Ничего я не понимал. Но я уже молчал. Потому что был, как тот муравьишка в подвале: никаких ходов и выходов оттуда, куда меня, сорвав с цветка, доставили, уже не было. Это Маша меня на пальце пыталась вынести… А куда? Она же уедет… Уедет, а мне знать и сейчас, и завтра, и всю жизнь, что я не просто Сергей Кукушкин… А враг, потому что мой отец – враг… И что меня скрыли за другой фамилией…
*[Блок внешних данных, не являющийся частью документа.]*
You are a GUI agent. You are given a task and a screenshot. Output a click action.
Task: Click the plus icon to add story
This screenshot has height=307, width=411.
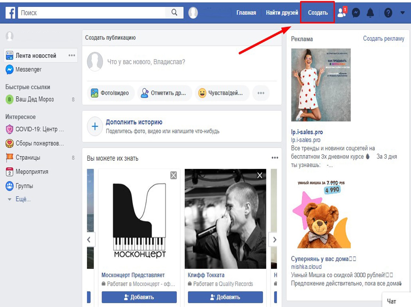tap(95, 126)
Я вспомнил про сверток и спросил:

– Можно посмотреть?

Маша сказала:

– Это теперь твое.

Я развернул сверток. Там лежала серенькая книжечка, и на первой ее странице было написано: "Егоров Сергей Антонович". А еще круглая печать. И большими буквами сверху: "Сберегательные трудовые кассы СССР. Счет 4102", а внизу мелко: "Заведующий сберегательной кассой (контролер)" и подпись. Я перевернул еще страницу, она была пуста. Почти пуста. Только сверху, в левом углу стояла цифра. Я сразу ее не понял, она была какая-то странная, будто одни нули.

Маша наклонилась и спросила тихо:

– Ну? Ты разобрал? Сколько он тебе оставил?

Я покачал головой. Ничего я не разобрал. Но слово "оставил" вызвало у меня странное чувство. Мне захотелось плакать.